The film is thus both about how a victim of the Khmer Rouge has come to terms with this history, but also how the killers themselves have done so. Unlike the subjects in the similar film from last year, The Art of Killing, the responsible parties here all express regret for what they did. Perhaps understandably, the ones who did the actual work – which they relate in horrifying detail – are the most contrite. Nuon Chea himself is sympathetic (particularly after Sambath reveals his family’s history), but still clings to some ideology that suggests it was something he had to do for the sake of the nation.
A formal apparatus for dealing with the Khmer Rouge’s crimes didn’t arrive until the Extraordinary Chambers in the Courts of Cambodia were formed in 1997 (the post-Khmer Rouge unrest in the country didn’t end until 1998). Progress at the court has been slow and both of our guides questioned whether it would ultimately bring any kind of justice to Cambodia. Nuon Chea, at least, has had his day in court – he was convicted of crimes against humanity in 2014 and sentenced to life in prison. It’s clear that the country as a whole is still struggling with this bloody legacy.

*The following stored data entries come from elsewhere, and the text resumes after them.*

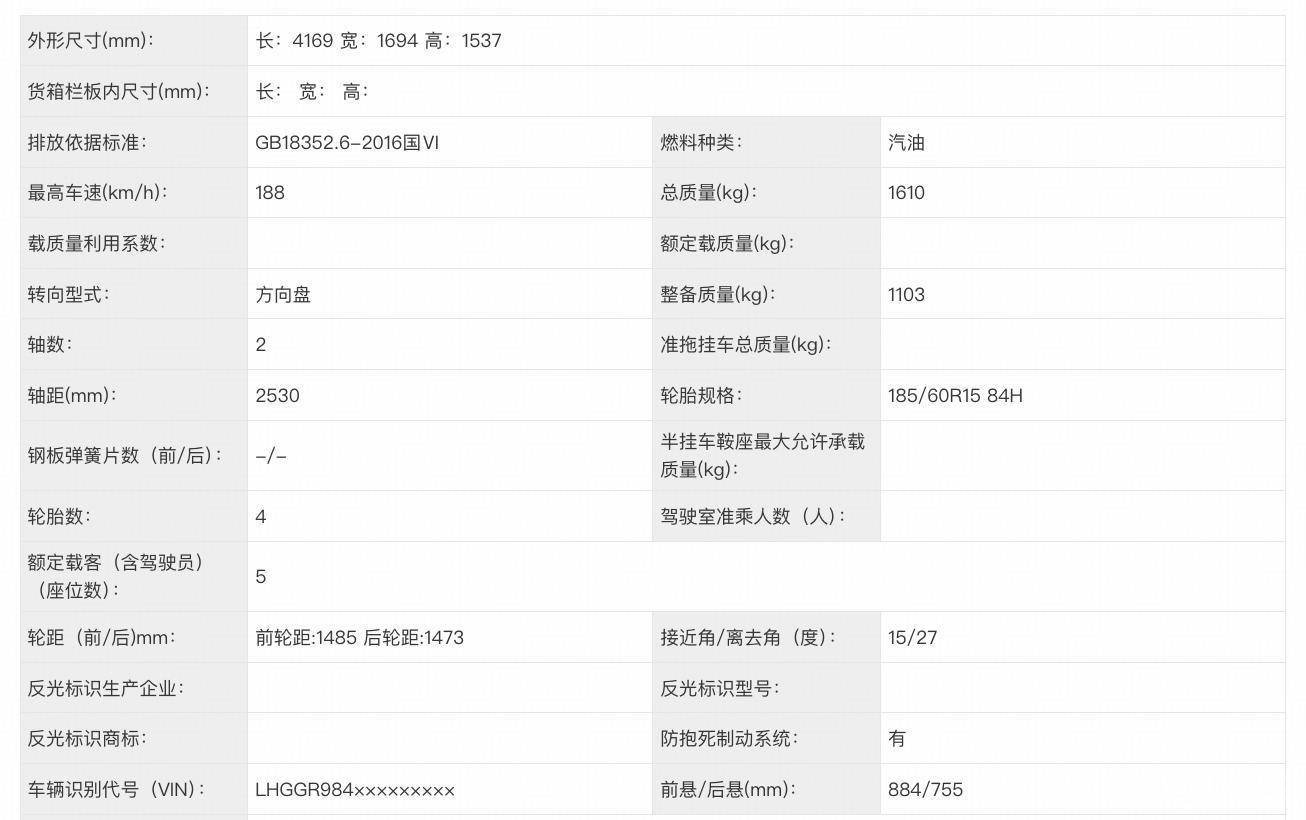Viewport: 1306px width, 820px height.
Task: Click the 接近角/离去角 value 15/27
Action: 912,638
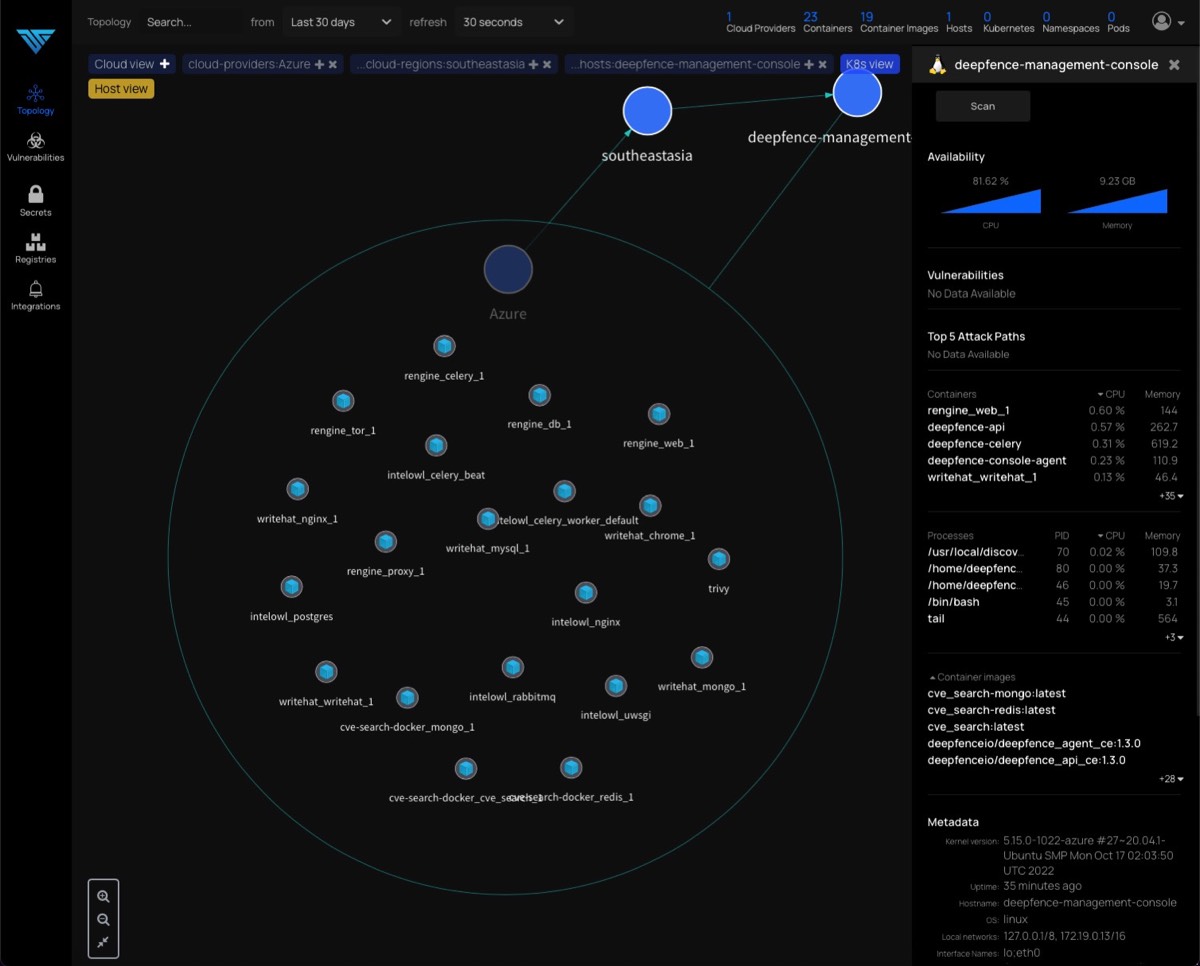Screen dimensions: 1200x966
Task: Expand the +35 more containers list
Action: coord(1171,496)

Enemies of the People is a small film. Sambath begins by wanting to answer the question of why the killings happened, but he never really gets there. The best he can do is get answers from the men with (literally) blood on their hands (they would have been killed had they not followed orders) and the higher up who equivocates enough that you can see the monster behind his eyes. That it doesn’t find the answer to the big question doesn’t make it any less powerful.